Schließlich darf die Öffentlichkeit auch Analysen und Aussagen der Bundesregierung zur Abschätzung der längerfristigen Einsatzrisiken erwarten. Eine vorausblickende Risikoabschätzung ist bei allen militärischen Einsätzen von Anfang an unabdingbar, denn erfahrungsgemäß werden die meisten Fehler zu Beginn gemacht. Wie steht es um das Risiko einer schleichenden Ausweitung des bewaffneten Einsatzes („mission creep“), falls es nicht gelingen sollte, eine Rückkehr der islamistischen Rebellengruppierungen in den Norden Malis zu verhindern? Der Stabilisierungseinsatz könnte in diesem Fall in einen länger anhaltenden asymmetrischen Konflikt abgleiten, mit der möglichen Folge eines verstärkten politischen Drucks auf Deutschland, sich auch in den Kampfzonen zu beteiligen. Auch die Waffenströme an islamistische Rebellen müssen analysiert und eingedämmt werden, einschließlich der Akteure im Hintergrund. Zudem dürfte die mit Rebellen verwobene organisierte Kriminalität im Norden Malis und im Sahel einen Risikofaktor darstellen, der sorgfältig abgeschätzt werden muss – auch mit Blick auf etwaige destabilisierende Folgen für den nördlichen Nachbarn Algerien. Eine komplette Destabilisierung Nordafrikas hätte auch erhebliche strategische Auswirkungen auf Europa – und würde damit direkt auch deutsche sicherheitspolitische Interessen berühren.
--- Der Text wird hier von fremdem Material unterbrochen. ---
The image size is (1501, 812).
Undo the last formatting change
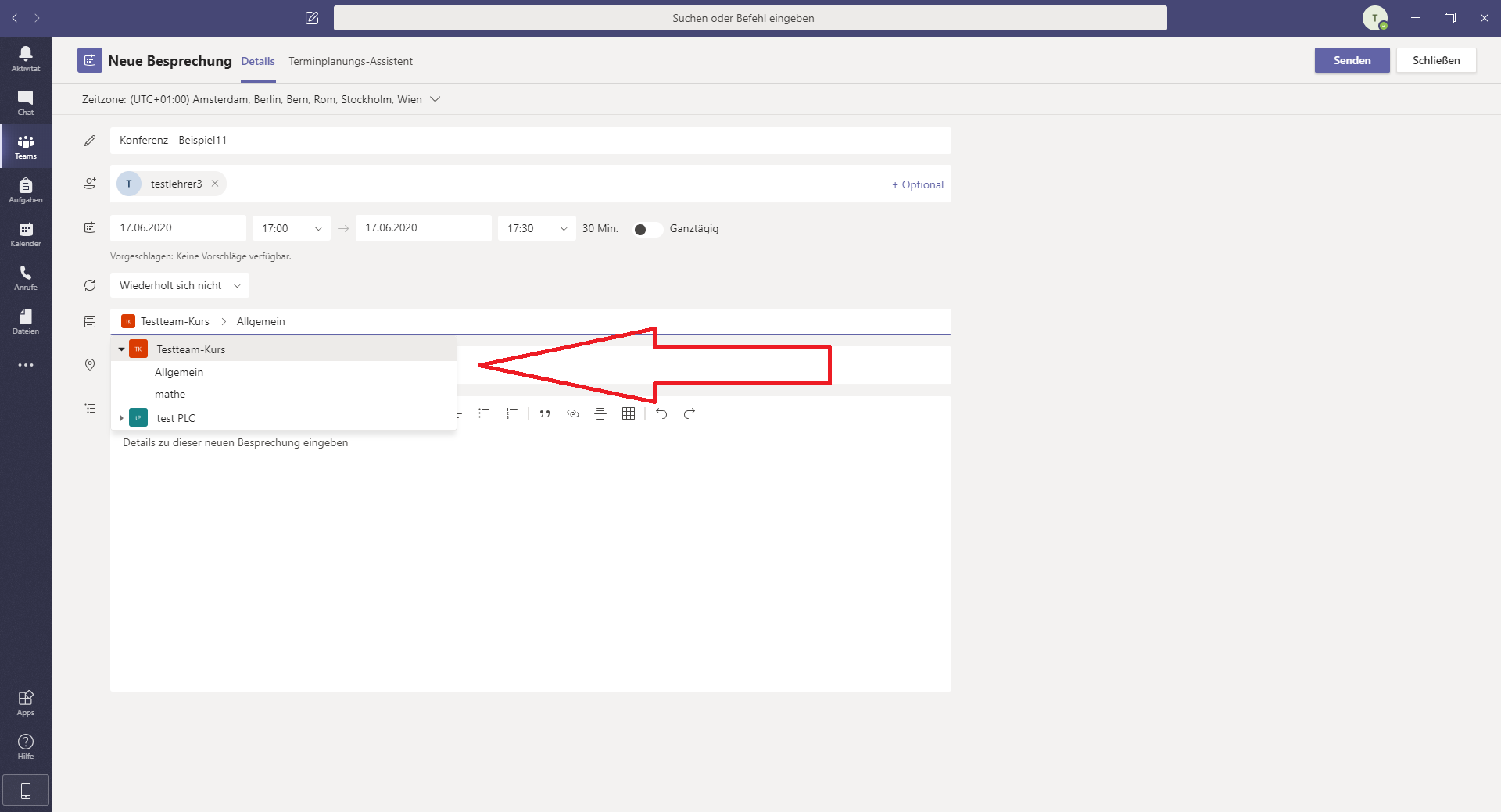tap(661, 413)
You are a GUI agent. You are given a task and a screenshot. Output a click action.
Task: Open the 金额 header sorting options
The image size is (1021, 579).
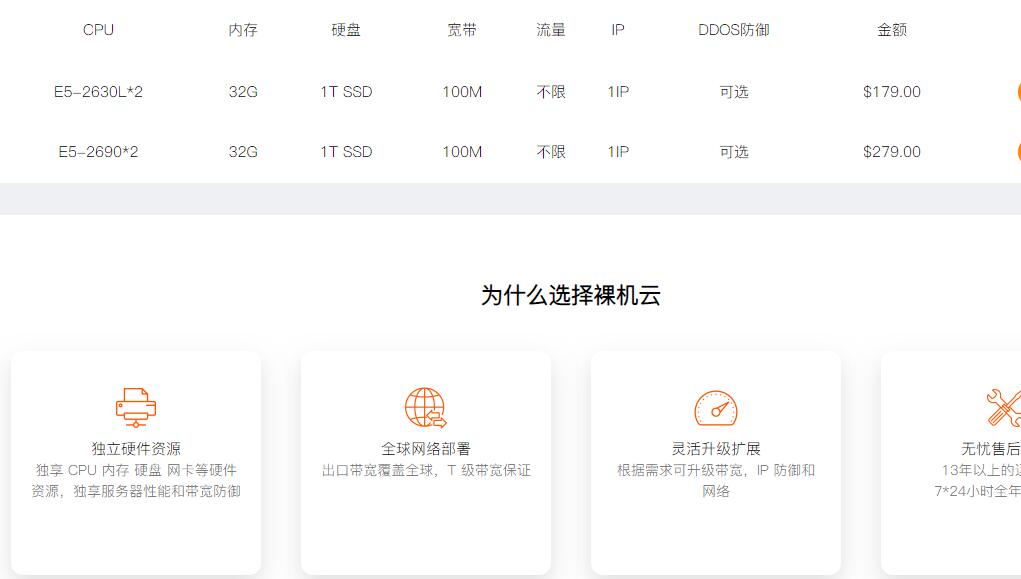coord(891,30)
Fokus auf den zivilen Fußabdruck
Wenn der Schlüssel zur Stabilisierung Malis wie beschrieben im Politisch-Ökonomisch-Sozialen liegt, wäre überdies in der Öffentlichkeit zu kommunizieren, wie der deutsche zivile Fußabdruck in Mali aussieht, d.h. wie groß der personelle deutsche Beitrag im Bereich des staatlichen, wirtschaftlichen und gesellschaftlichen Wiederaufbaus aussieht. Gerade in diesen zentralen zivilen Sektoren ist, um einmal einen alten militärischen Spruch zu benutzen, „nicht kleckern, sondern klotzen“ angesagt. Leider wird darüber in der Öffentlichkeit viel zu wenig geredet.